The end closure 2 comprises only one induced buckle coin 6 in one of four distinct quadrants I-IV having substantially equal areas. In some embodiments, the one distinct quadrant (e.g., quadrant I or IV) is substantially devoid of the score line 40. In one embodiment, the interruption in the interrupted panel coin 10 is positioned proximate to the induced buckle coin 6. Like the induced buckle coin 6, the interruption in the interrupted panel coin 10 creates an area of weakness. Accordingly, when the pressure within the container comprising the end closure 2 reaches a pressure above a predetermined level, any buckling of the end closure 2 may be initiated near the induced buckle coin 6 and away from the score line 40. In certain embodiments, the width of the interruption in the interrupted panel coin 10 (i.e., the portion of the panel radius 8 not coined) may correlate with the width or length of the induced buckle coin 6. Additionally, the width of the interruption may be measured in inches (or another unit of length/distance) or degrees around the central panel 4. Thus, in one embodiment, the induced buckle coin 6 is approximately 0.054-0.056 inches wide and the interruption in the interrupted panel coin 10 is approximately 0.150-0.152 inches.
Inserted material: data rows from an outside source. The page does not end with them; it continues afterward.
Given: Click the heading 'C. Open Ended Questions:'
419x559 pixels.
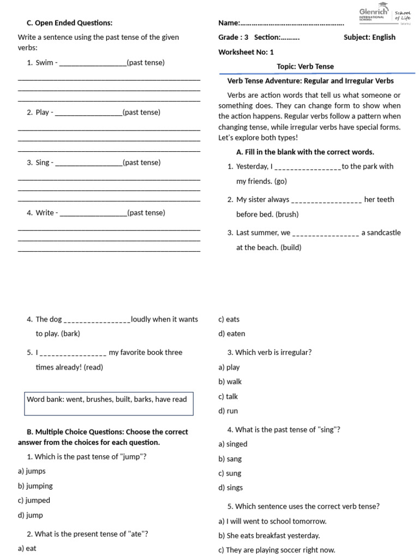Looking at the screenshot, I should pyautogui.click(x=69, y=22).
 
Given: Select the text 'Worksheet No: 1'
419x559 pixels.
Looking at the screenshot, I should pyautogui.click(x=246, y=52).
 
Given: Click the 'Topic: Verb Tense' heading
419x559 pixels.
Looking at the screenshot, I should pyautogui.click(x=305, y=66).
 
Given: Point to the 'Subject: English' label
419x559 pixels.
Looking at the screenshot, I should pyautogui.click(x=369, y=37).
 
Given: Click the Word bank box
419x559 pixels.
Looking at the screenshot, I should pyautogui.click(x=109, y=403).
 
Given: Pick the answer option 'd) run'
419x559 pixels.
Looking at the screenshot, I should pyautogui.click(x=228, y=411).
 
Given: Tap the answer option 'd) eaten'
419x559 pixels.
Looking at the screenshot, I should pyautogui.click(x=231, y=333).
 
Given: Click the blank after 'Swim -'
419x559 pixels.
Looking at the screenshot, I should pyautogui.click(x=92, y=63).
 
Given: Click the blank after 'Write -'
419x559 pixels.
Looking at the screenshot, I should pyautogui.click(x=93, y=213).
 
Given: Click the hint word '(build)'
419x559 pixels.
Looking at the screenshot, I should pyautogui.click(x=291, y=247).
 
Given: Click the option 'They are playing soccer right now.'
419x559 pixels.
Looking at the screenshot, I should pyautogui.click(x=277, y=550).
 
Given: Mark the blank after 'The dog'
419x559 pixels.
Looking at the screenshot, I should pyautogui.click(x=97, y=320).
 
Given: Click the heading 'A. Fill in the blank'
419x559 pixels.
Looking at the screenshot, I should pyautogui.click(x=305, y=152).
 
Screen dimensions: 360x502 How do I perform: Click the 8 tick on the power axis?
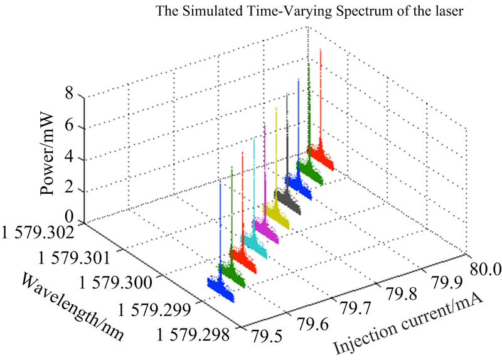(x=69, y=96)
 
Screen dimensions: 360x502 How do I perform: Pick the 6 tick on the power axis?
(x=69, y=127)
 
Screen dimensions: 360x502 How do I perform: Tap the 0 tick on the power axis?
(x=69, y=219)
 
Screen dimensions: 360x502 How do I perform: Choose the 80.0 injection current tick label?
(x=484, y=270)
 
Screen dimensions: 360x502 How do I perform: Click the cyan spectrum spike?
(x=254, y=188)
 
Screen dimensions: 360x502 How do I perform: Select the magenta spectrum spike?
(x=265, y=176)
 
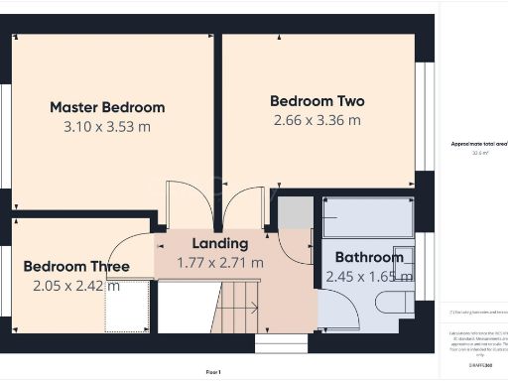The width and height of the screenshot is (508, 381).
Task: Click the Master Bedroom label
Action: (107, 107)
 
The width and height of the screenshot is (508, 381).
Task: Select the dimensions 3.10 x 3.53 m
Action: (107, 126)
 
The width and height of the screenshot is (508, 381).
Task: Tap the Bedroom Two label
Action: (318, 101)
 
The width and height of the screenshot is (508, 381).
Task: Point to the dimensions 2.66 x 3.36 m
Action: (318, 120)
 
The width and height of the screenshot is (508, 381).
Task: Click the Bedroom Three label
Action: (76, 267)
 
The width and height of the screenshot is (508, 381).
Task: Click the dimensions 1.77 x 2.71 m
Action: (220, 263)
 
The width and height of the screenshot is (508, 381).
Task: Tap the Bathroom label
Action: (369, 257)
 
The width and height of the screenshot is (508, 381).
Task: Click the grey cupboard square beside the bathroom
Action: (293, 214)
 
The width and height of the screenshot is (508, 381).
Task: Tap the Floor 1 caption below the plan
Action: (213, 371)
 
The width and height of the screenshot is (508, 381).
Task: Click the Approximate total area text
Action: (478, 145)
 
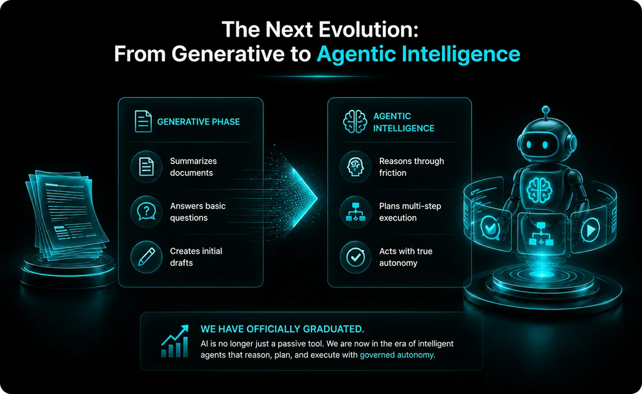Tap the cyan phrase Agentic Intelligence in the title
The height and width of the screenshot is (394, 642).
(418, 55)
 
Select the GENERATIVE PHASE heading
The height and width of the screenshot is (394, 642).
(198, 122)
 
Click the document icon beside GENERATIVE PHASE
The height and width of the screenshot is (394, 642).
(143, 121)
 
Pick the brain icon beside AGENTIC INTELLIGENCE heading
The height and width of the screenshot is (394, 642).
(355, 122)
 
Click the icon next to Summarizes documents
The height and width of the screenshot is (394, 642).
(146, 167)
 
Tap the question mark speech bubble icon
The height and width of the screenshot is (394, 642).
(146, 212)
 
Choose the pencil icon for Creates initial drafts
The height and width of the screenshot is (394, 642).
(146, 257)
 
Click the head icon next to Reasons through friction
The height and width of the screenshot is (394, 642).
(355, 167)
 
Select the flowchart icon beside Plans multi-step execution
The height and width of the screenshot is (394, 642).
(355, 212)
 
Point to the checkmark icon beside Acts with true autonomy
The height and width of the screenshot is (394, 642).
(355, 257)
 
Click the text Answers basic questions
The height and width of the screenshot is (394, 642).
(198, 212)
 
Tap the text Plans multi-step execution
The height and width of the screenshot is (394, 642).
(410, 212)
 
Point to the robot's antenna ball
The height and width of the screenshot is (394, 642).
(546, 110)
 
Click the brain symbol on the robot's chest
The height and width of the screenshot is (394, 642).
(539, 190)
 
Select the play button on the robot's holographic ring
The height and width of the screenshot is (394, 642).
(590, 230)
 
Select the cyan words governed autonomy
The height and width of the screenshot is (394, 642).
(397, 355)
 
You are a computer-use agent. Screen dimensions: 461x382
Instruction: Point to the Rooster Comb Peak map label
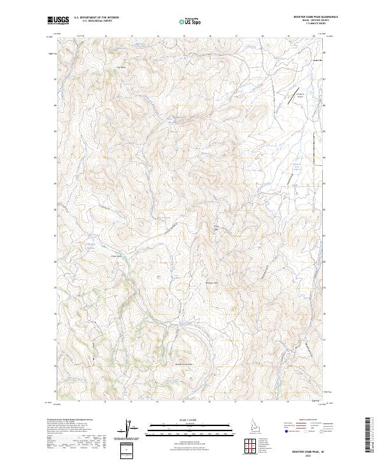click(x=184, y=364)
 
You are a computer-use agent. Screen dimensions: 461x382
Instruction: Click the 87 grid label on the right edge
click(x=324, y=79)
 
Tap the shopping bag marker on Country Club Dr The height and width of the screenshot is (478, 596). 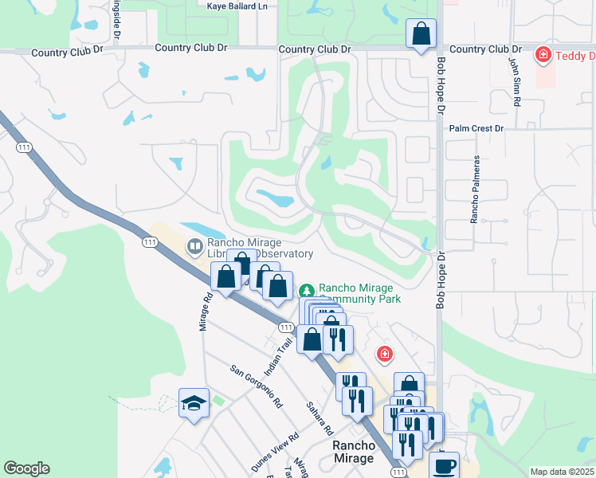click(421, 34)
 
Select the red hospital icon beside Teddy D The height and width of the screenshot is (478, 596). click(543, 55)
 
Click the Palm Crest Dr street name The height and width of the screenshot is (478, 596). click(476, 127)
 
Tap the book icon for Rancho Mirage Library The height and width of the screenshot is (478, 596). click(194, 246)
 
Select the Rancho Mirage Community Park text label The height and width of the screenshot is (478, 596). click(359, 293)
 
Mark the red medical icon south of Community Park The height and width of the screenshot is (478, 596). click(384, 353)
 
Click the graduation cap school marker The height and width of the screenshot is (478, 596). click(194, 403)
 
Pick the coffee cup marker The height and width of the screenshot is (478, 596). click(444, 465)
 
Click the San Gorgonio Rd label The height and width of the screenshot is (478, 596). click(256, 386)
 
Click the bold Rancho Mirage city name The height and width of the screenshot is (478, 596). click(353, 452)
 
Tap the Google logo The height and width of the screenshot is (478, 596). click(26, 468)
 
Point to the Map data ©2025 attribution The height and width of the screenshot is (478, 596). click(561, 472)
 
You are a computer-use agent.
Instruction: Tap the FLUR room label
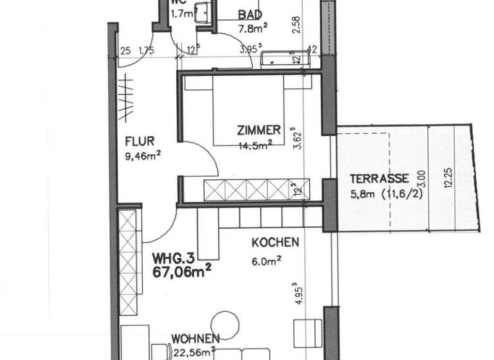139,141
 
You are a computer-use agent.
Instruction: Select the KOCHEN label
275,242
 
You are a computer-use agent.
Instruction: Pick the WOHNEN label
196,339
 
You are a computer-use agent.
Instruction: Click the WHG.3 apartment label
173,258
FIG. 5 shows section 5-5 of the end closure 2 of FIG. 4 in a cross sectional perspective view. The end closure 2 has an interrupted panel coin 10 manufactured into the panel radius 8 of the end closure 2. The central panel 4 is interconnected to the inner panel wall of the countersink 28 through a radius of curvature R8. As can be seen in FIG. 5, the interrupted panel coin 10 has a substantially flat upper surface. In some embodiments, the non-continuous panel coin 10 may be coined and thus have a substantially flat upper surface and a rounded lower surface. In other embodiments, the non-continuous panel coin 10 may have a substantially linear cross-sectional shape.

In one embodiment, the interrupted panel coin 10 has one interruption (i.e., the area of the central panel 4 or the panel radius 8 not comprising the interrupted panel coin 10) located proximate to the induced buckle coin 6. Thus, both the interruption in the interrupted panel coin 10 and the induced buckle coin 6 are positioned in only one of four distinct quadrants (I-IV) having substantially equal areas. In other embodiments, the interrupted panel coin 10 may have more than one interruption.

FIG. 6 is section 6-6 of the end closure 2 of FIG. 4. As is shown in FIG. 4, section 6-6 is cut through a section of the end closure 2 with the interrupted panel coin 10 and without the induced buckle coin 6. Thus, FIG. 6 shows the cross-section of the central panel 4 with the interrupted panel coin 10, the panel radius 8, the countersink 28, the chuck wall 26, and the peripheral curl 24. The countersink 28 comprises a countersink outer panel wall 30 interconnected to the chuck wall 26 and a countersink inner panel wall 32 interconnected to the outer peripheral edge of the central panel 4 by the panel radius 8. The panel radius 8 has a radius of curvature R8, which may range from approximately 0.018″ to 0.022″. FIG. 6, like FIG. 4, shows the end closure 2 after the interrupted panel coin 10 has been manufactured into the end closure.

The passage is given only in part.